Segment Start: MATERIAL PROVIDED

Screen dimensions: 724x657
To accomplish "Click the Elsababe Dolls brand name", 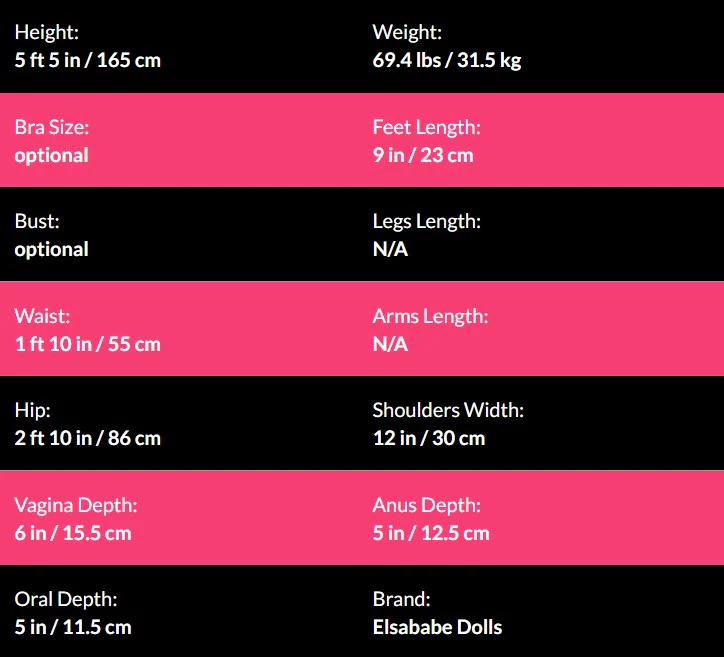I will [x=437, y=627].
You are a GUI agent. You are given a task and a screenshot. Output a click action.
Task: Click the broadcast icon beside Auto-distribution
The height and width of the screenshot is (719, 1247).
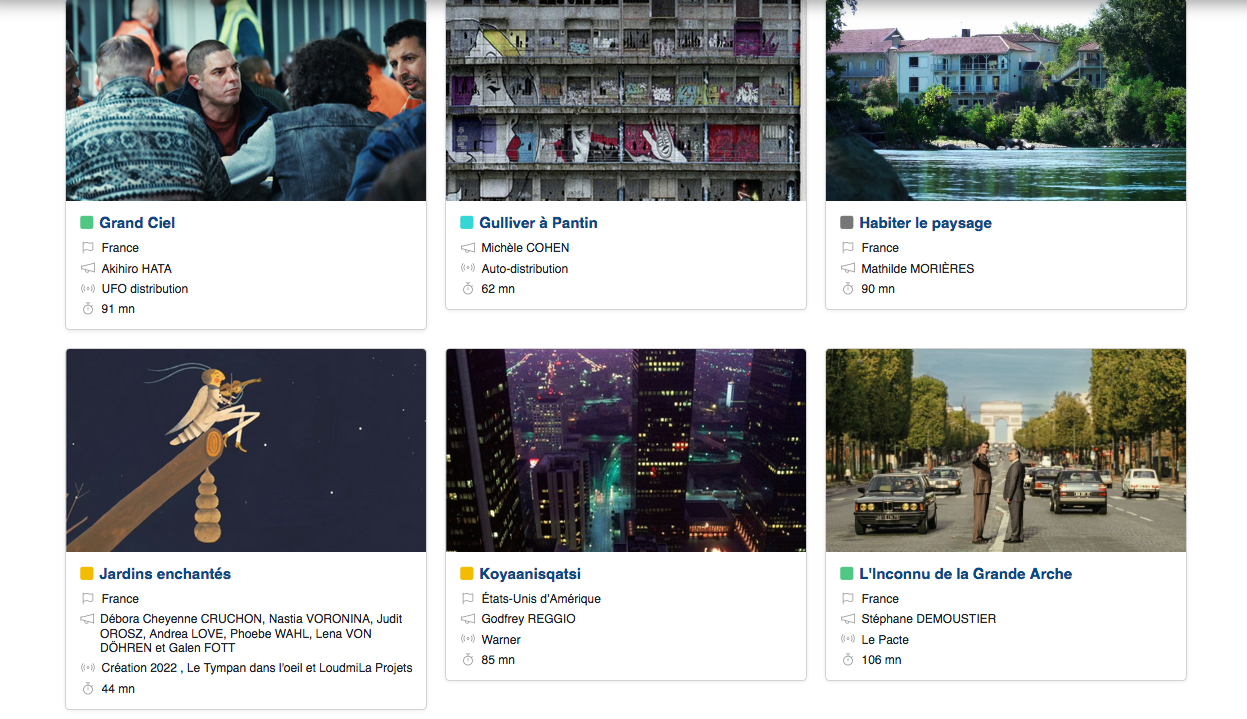click(467, 269)
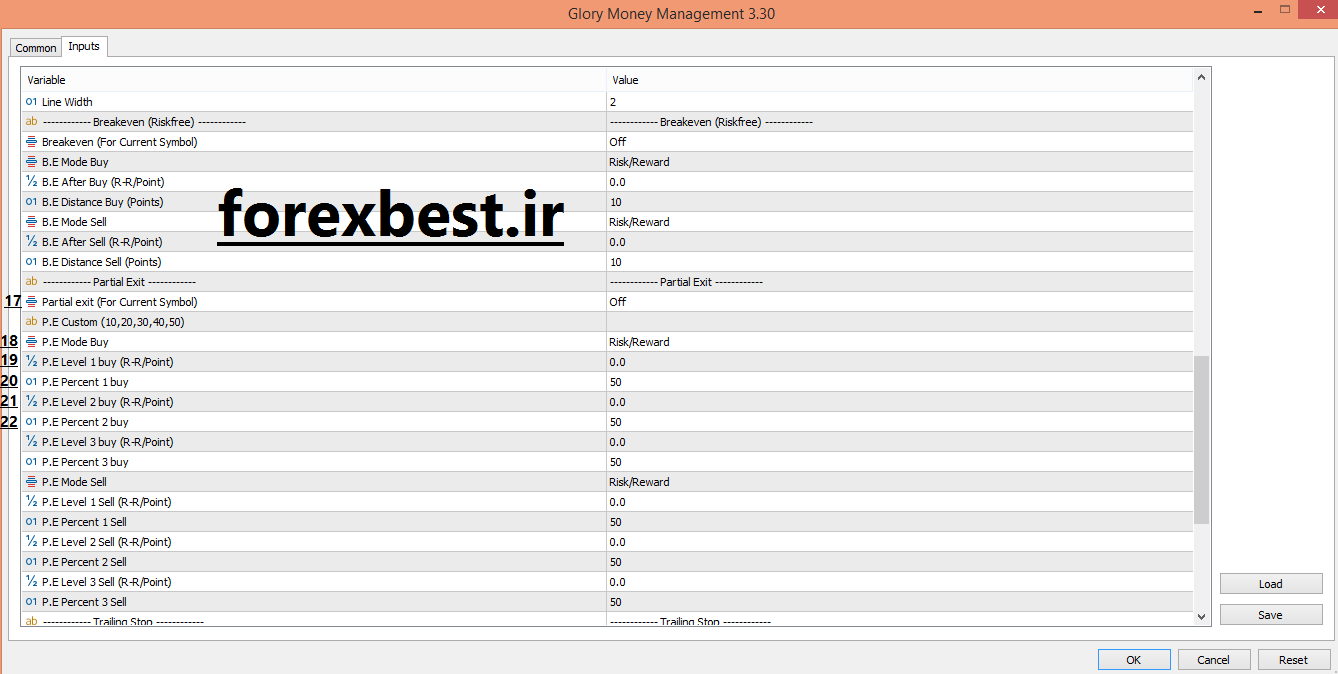Click the half-fraction icon beside B.E After Sell
1338x674 pixels.
31,241
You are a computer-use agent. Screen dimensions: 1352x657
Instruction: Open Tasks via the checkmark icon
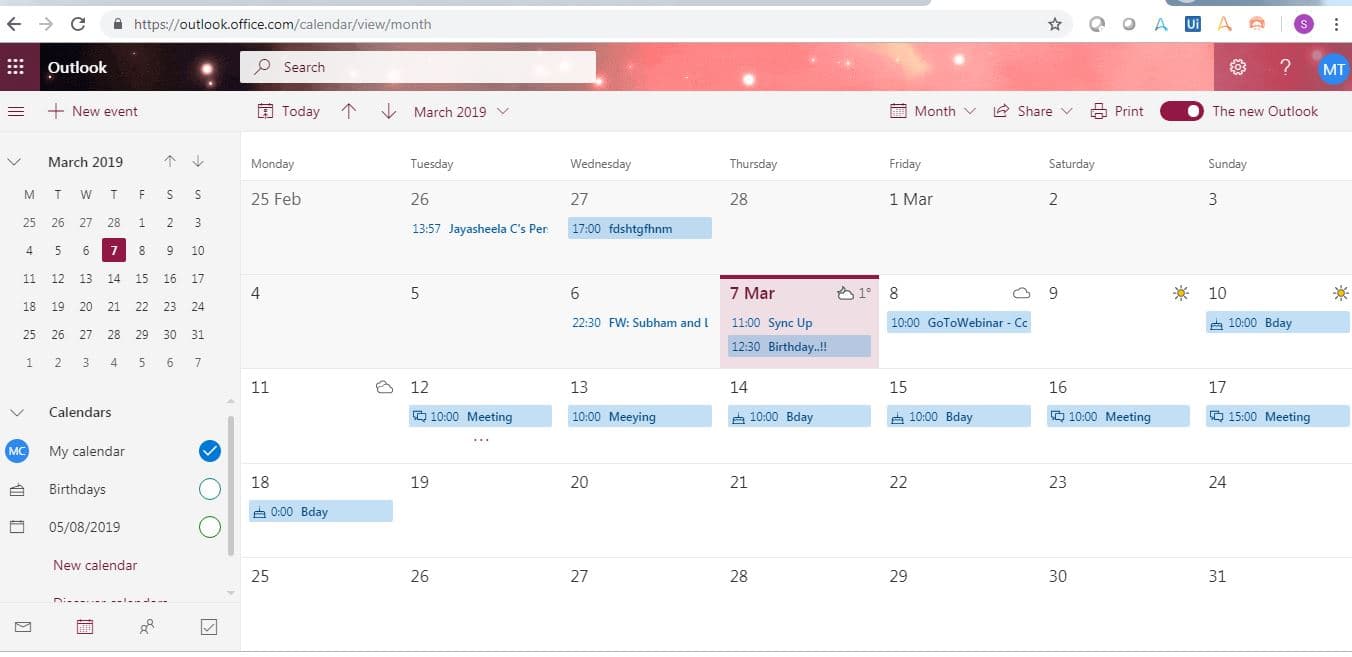[209, 627]
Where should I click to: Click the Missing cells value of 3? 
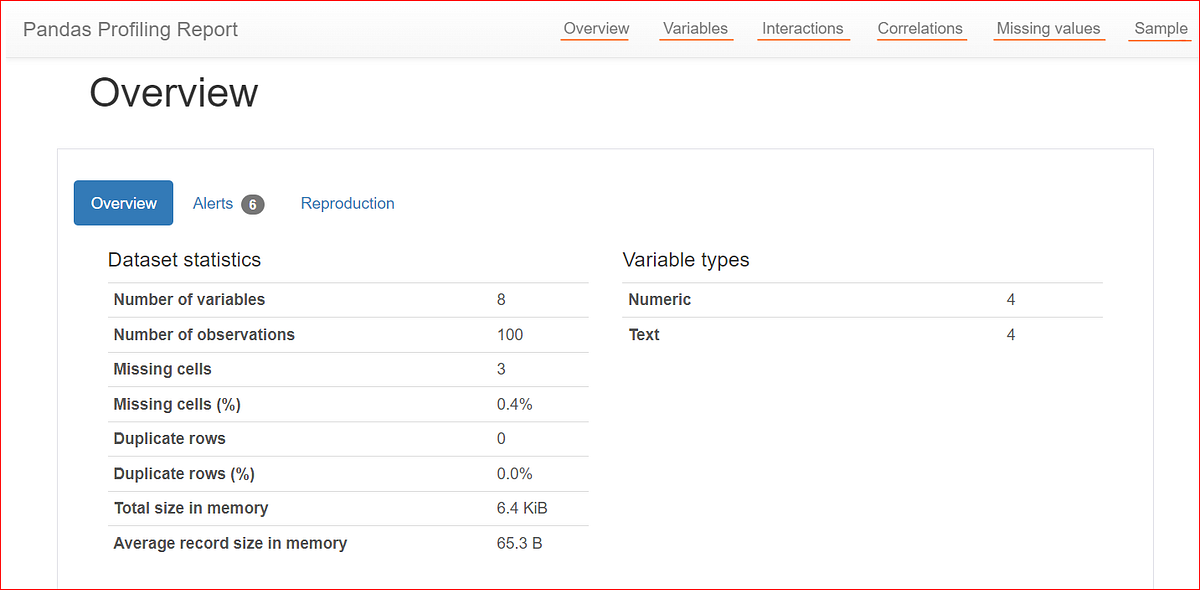tap(501, 369)
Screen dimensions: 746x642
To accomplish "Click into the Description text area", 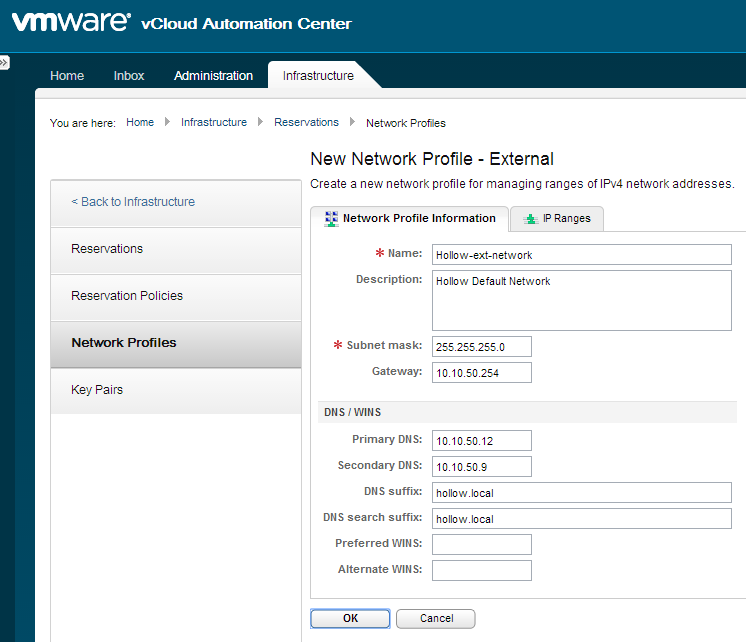I will click(581, 300).
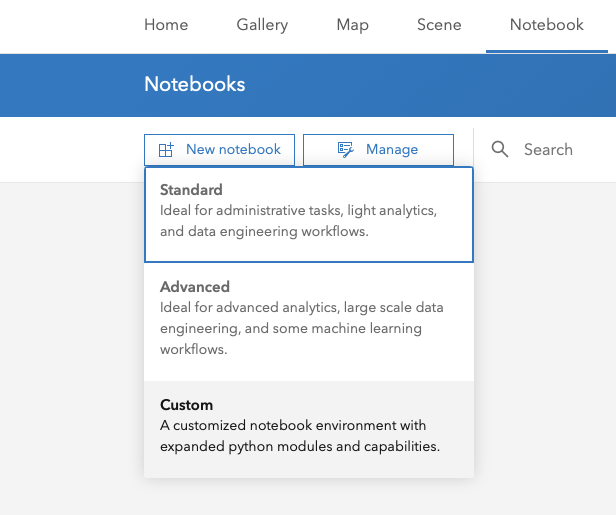Viewport: 616px width, 515px height.
Task: Open the Home tab
Action: pyautogui.click(x=166, y=25)
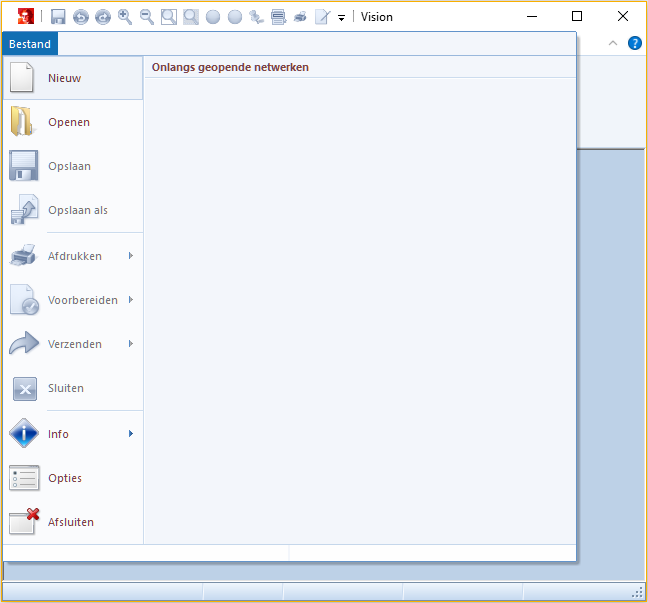Click the undo arrow in title toolbar
Viewport: 648px width, 603px height.
pos(81,17)
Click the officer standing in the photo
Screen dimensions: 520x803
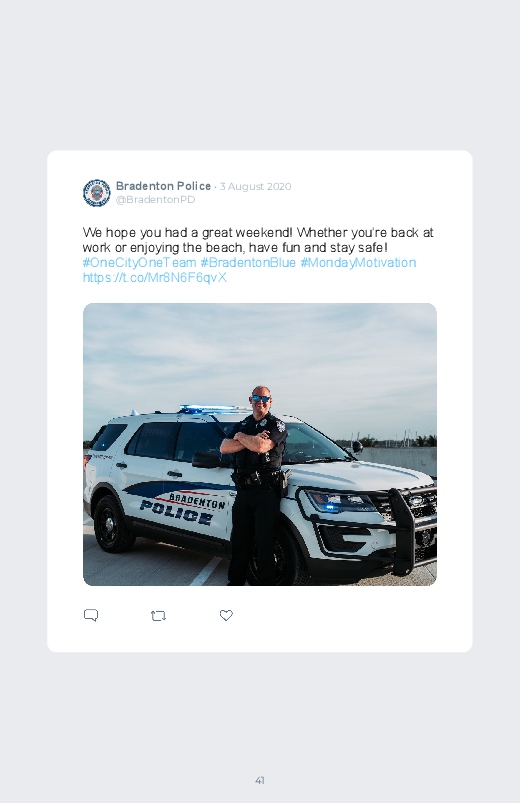(x=255, y=485)
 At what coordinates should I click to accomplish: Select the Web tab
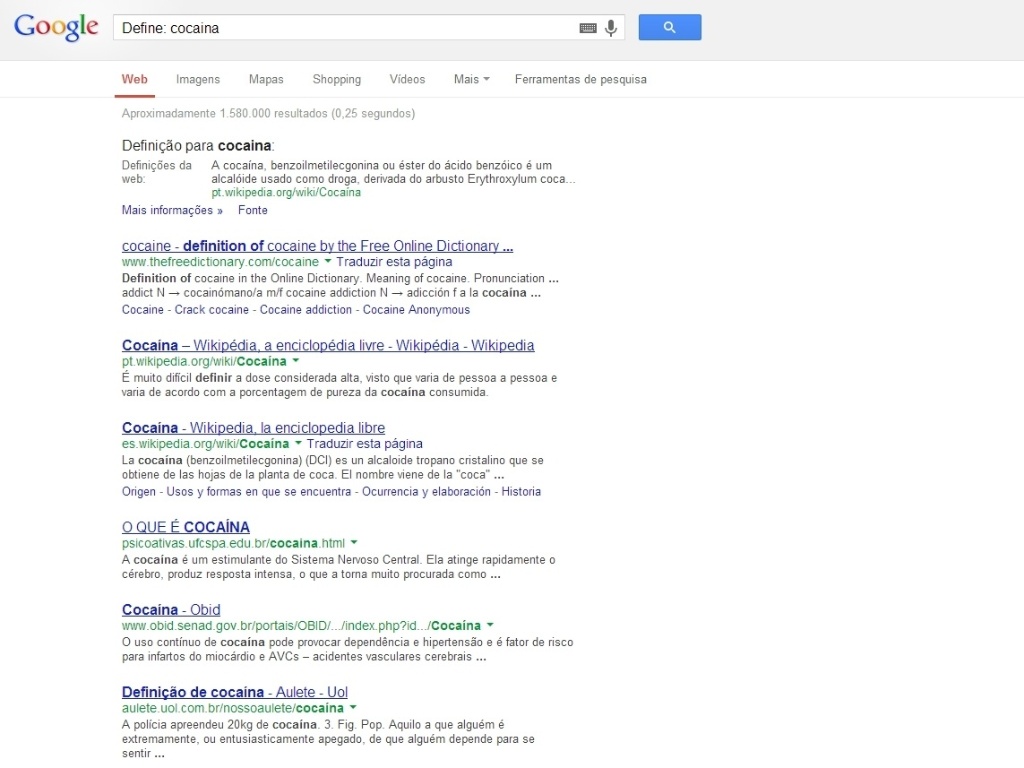click(134, 79)
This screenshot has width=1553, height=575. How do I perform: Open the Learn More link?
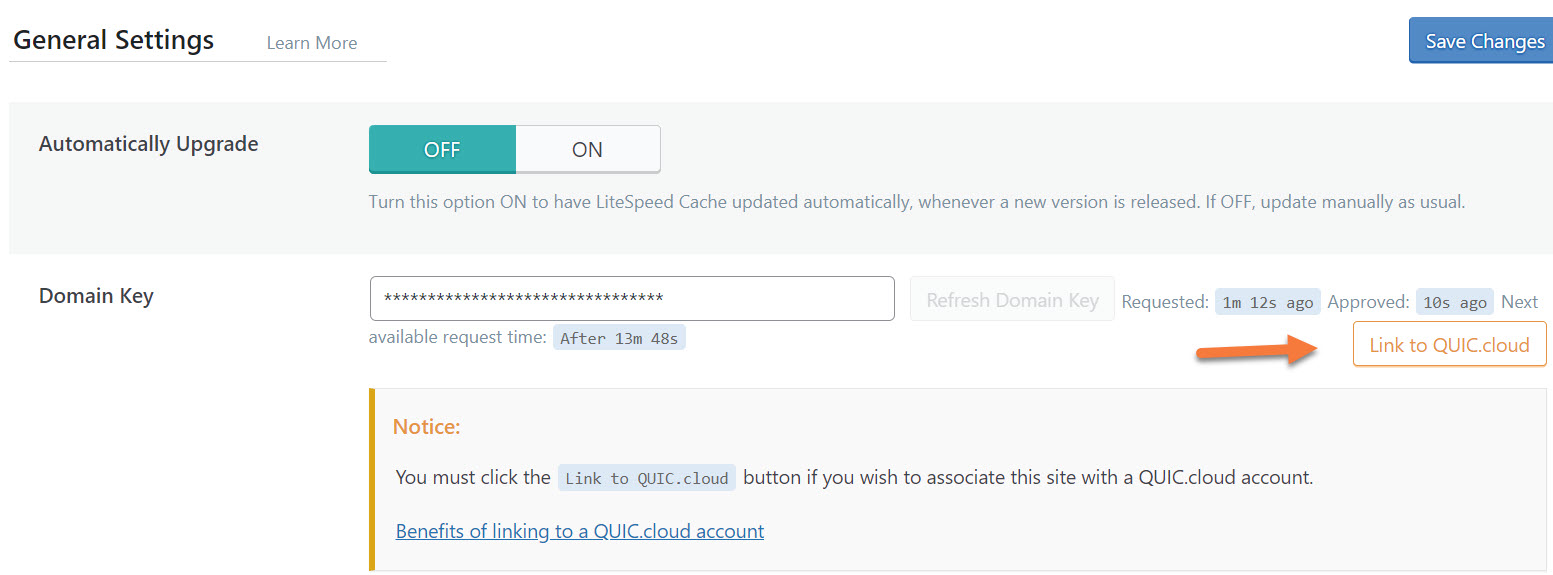[x=312, y=43]
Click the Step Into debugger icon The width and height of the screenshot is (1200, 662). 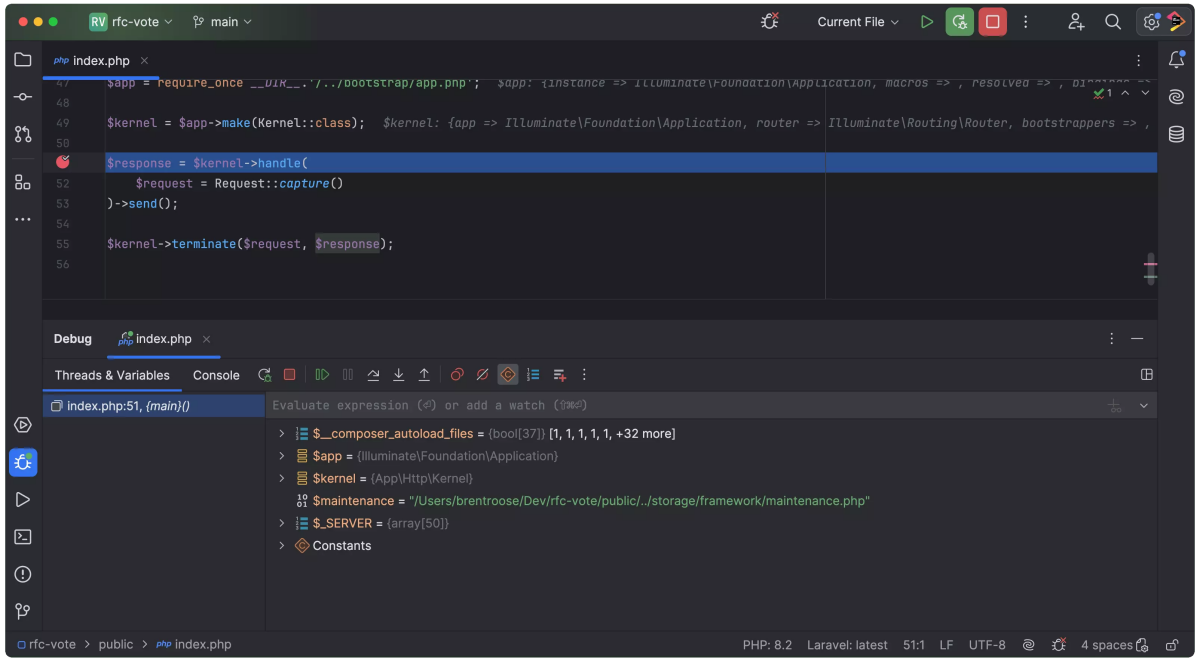tap(399, 375)
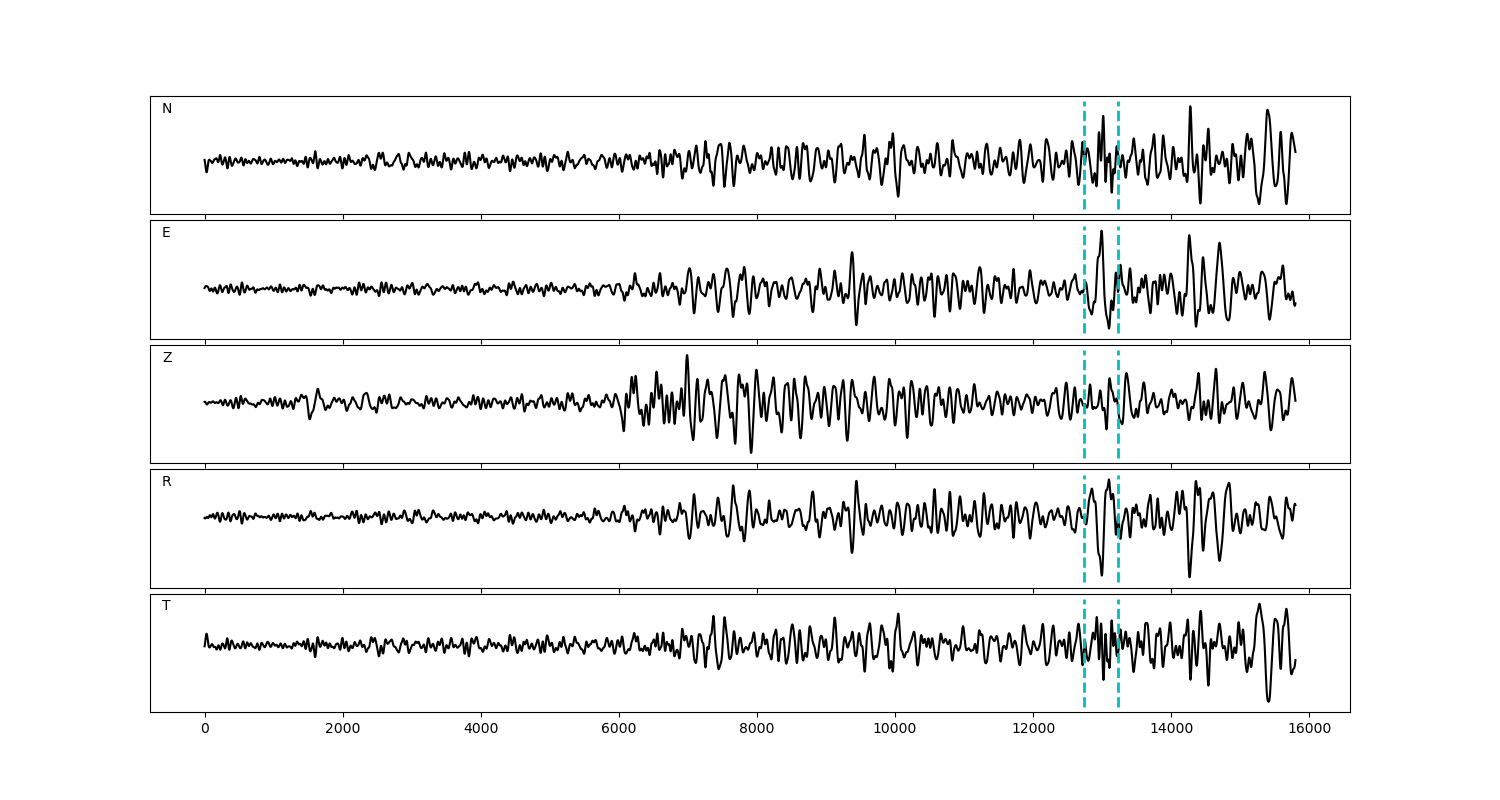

Segment End: MATERIAL PROVIDED

WHAT YOU ARE ASKED TO DO:
What is wanted is an exact copy of the lines above from the one containing "You are a computer-use" through the one containing "Screen dimensions: 746x642", with no pictures in it.

SOLUTION FOR THIS TASK:
You are a computer-use agent. Screen dimensions: 1352x657
Instruction: Open Tasks via the checkmark icon
[209, 627]
Where should I click to: Click the Missing cells value of 3? 
tap(501, 369)
Screen dimensions: 746x642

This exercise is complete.